Moment of Red features a series of interviews between the artist and immigrants from around the world. Leung asks them to cut through years of adaptation, evolution and construction of their identities – challenging them to reflect upon their cultural, national and global circumstances and belonging. It is a series of reduction, in hopes of collecting various anecdotes and histories where all participants will allow themselves to consider and remember their roots, and the very colour that runs through us.
The artist
Pamela Leung is a Sydney-based emerging artist, with a Master of Fine Arts in painting from the National Art School, 2016. Following this, Leung received the Emerging Artist Prize in the 65th Blake Prize 2018, as well as exhibiting widely in Australia, Taiwan, Sweden, Hong Kong, Paris, and now London.

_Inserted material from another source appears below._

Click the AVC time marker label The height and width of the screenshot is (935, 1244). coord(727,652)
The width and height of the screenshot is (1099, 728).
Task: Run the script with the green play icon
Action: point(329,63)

For Leung, the most significant shaping of her identity came from her immigrating to Australia, from Hong Kong, in the 1970s as a part of the Chinese diaspora. She shares, "in the ensuing years of acclimatising to my environment, so much of my heritage has been lost, diluted and forgotten; to be replaced by new and eye-opening ideas and transformations of the self in the new world.”
The use of the colour red and a mixed media practice, combined with her migratory experience, allows the audience to meditate on the mundane routine, everyday life, relationships, connections, displacement and diaspora.